*** Opening of Supplied material ***

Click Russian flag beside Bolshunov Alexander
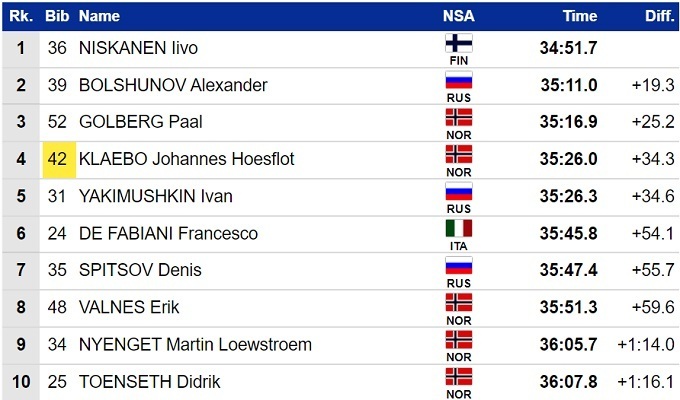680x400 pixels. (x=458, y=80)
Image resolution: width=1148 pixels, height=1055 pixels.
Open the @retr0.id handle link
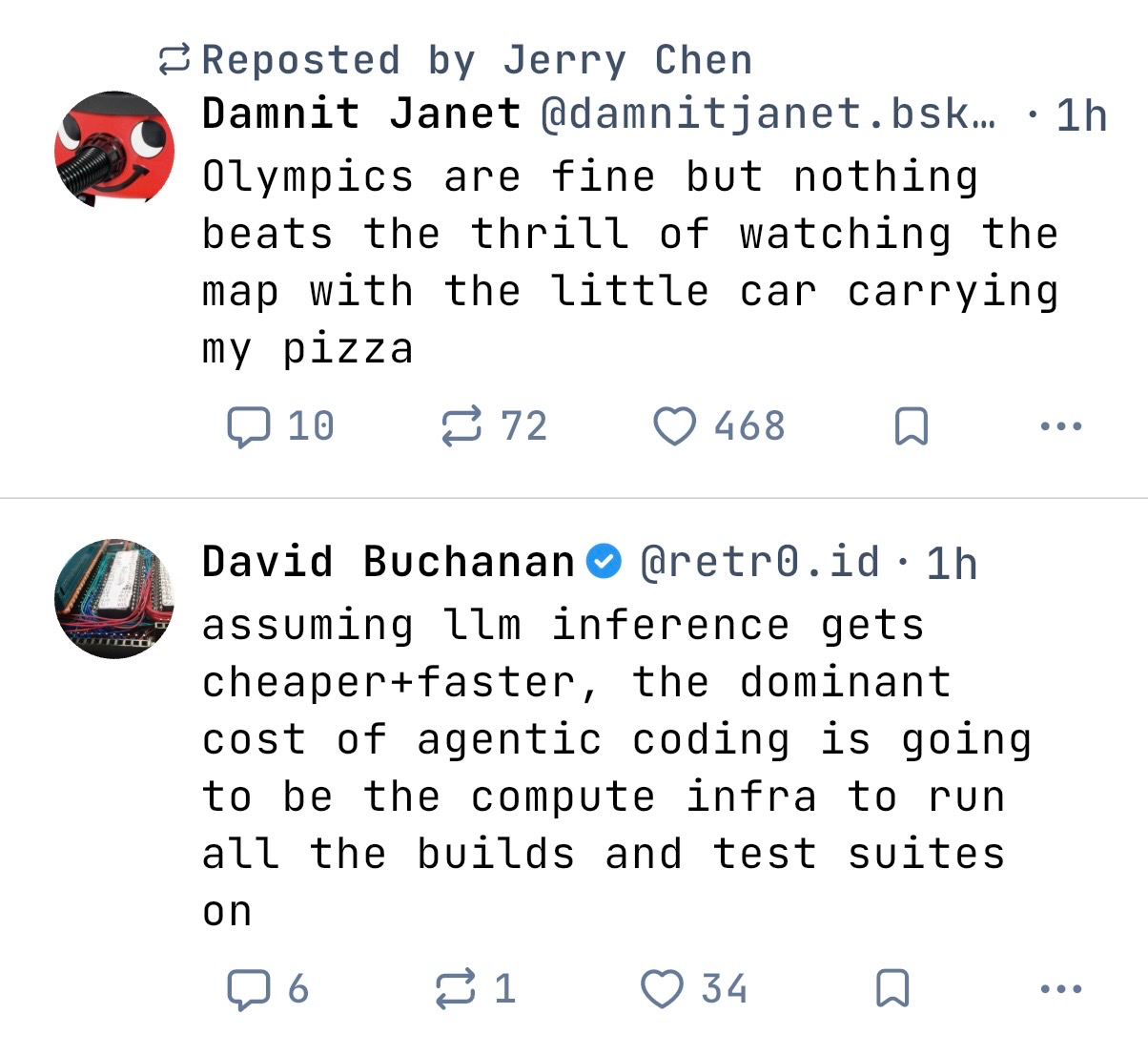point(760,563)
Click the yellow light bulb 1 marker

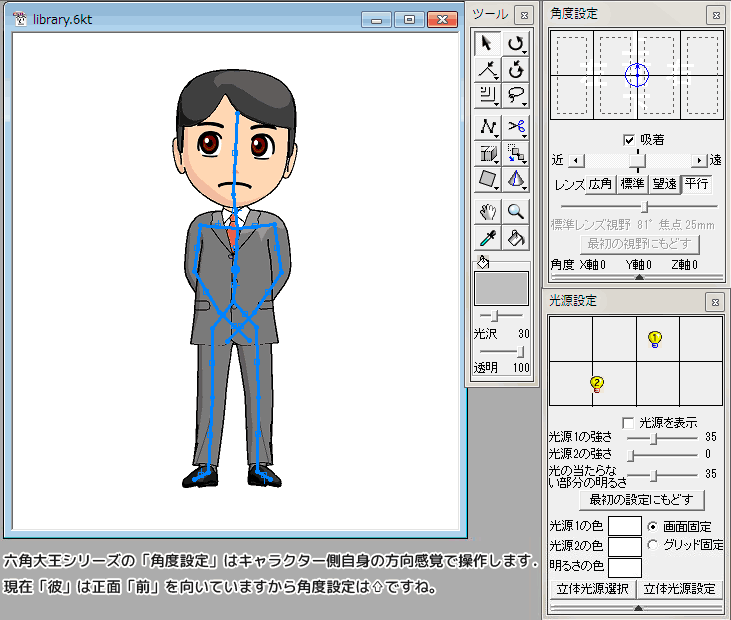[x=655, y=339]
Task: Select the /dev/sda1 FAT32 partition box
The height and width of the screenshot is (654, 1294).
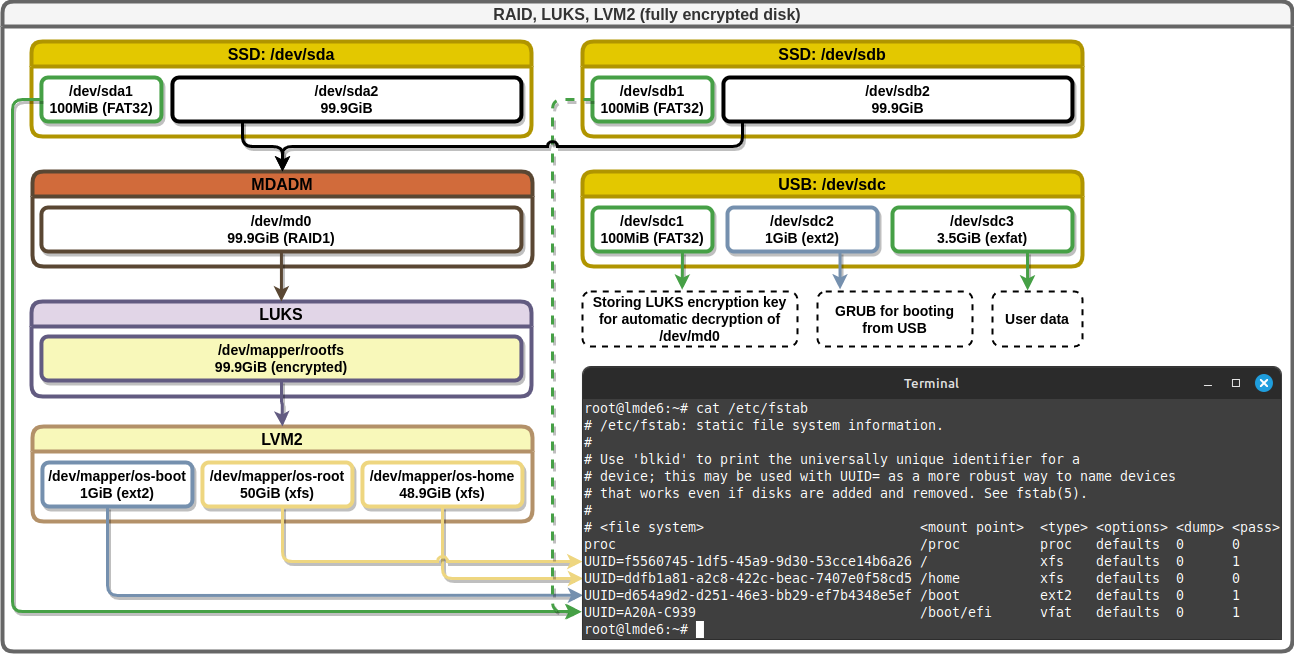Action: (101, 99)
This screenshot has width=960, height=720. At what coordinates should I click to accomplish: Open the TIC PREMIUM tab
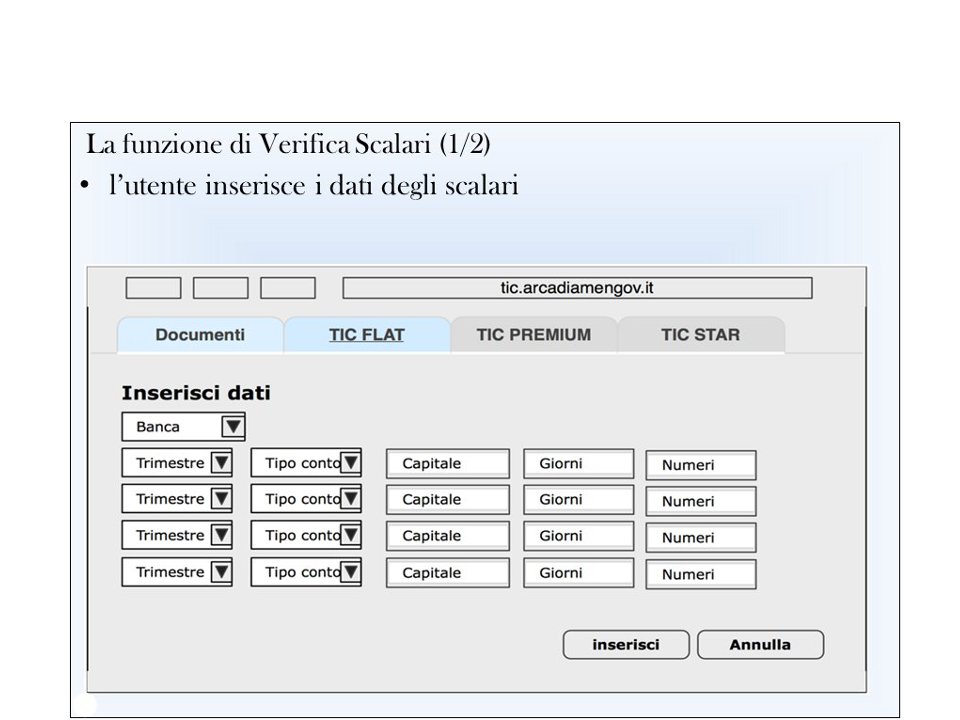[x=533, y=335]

*** Close of Supplied material ***
*** Opening of Supplied material ***

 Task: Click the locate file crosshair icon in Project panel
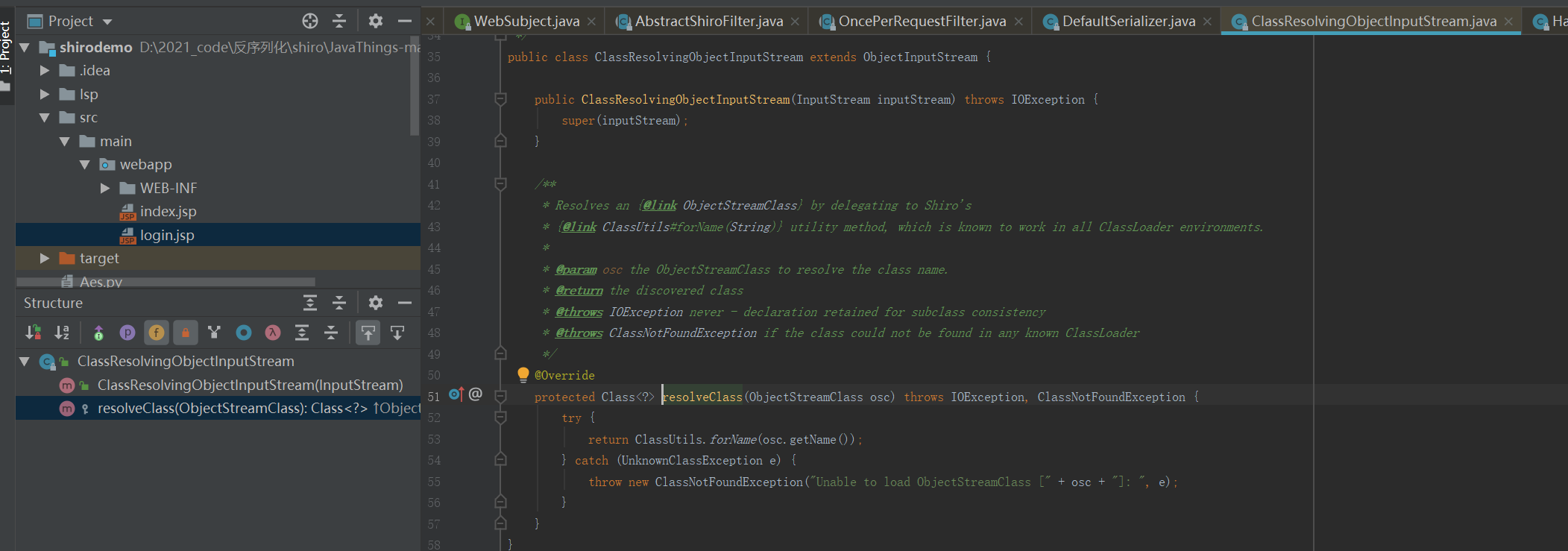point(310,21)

*** Close of Supplied material ***

-- Exercise details --
Leaving every picture aside, reproduce exactly the lines above from the one with "Click Russian flag beside Bolshunov Alexander" up to and including the one with "Task: Select the", and no others.

-- Answer --
Click Russian flag beside Bolshunov Alexander
680x400 pixels. (x=458, y=80)
Image resolution: width=1148 pixels, height=1055 pixels.
Open the @retr0.id handle link
point(760,563)
Click the yellow light bulb 1 marker

[x=655, y=339]
Task: Select the /dev/sda1 FAT32 partition box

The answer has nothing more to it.